その部屋の片隅になる壁の一部を切嗣が押す。

すると壁が開放されそこに新たな地下へと続く階段が現れた。

そこに切嗣はいつの間にか拾ったのか先程士郎が投げ捨てた火尖槍を手にして工房の中にあるランプを手にするとそれに火をつける。

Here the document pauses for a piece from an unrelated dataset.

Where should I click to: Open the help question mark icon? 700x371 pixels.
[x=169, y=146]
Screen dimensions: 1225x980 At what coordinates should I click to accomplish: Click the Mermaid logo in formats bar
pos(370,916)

それから士郎に火尖槍を手渡すと自分はランプを手に階段を下り、士郎も火尖槍を着火してその後を付いて行く。

階段を降りた先には地下室が一つあるだけだった。

そしてその中心に木箱が一つ安置されていた。

「・・・うん、結界は綻びていないみたいだね」

「結界?」

士郎の疑問に切嗣は頷くとランプを床において自分も座る。

それに習い点火したままの火尖槍を自分たちとは離して床に置き切嗣に習い向かい合うように座る。

「じゃあ全部話そう・・・その前に士郎強くなったね」

「えっ?あ、ああ・・・俺も死に物狂いで修行してきたから・・・爺さんが死んだ後新しく師匠になってくれた人もいたし」

「うん、さっきはすまなかったね士郎。僕としてはどうしても君の力を見ておきたかったんだ。あの時は負けたらリミッターを付け直すと言ったけど負けても付け直す気は無かったよ」

「じゃ、じゃあ何であんな事・・・」

「ああでも言わないと君は本気になってくれないだろう?」

図星だった。

再びリミッターを付け直す。

切嗣がそう言ったからこそ士郎は本気で切嗣と戦った、いや、戦わざるおえなかった。

「僕が出てきたって事はリミッターが既に君に重大な障害になっているんだと言う事だしね・・・でも」

ここで切嗣は一旦言葉を切る。

「・・・負けたら僕と会った記憶を消し去ると言ったのは本気だったよ。あれは僕にとっては継承の為の儀式だったから」

「儀式??継承??一体それって」

士郎の疑問に対して切嗣は驚くべき答えを返した。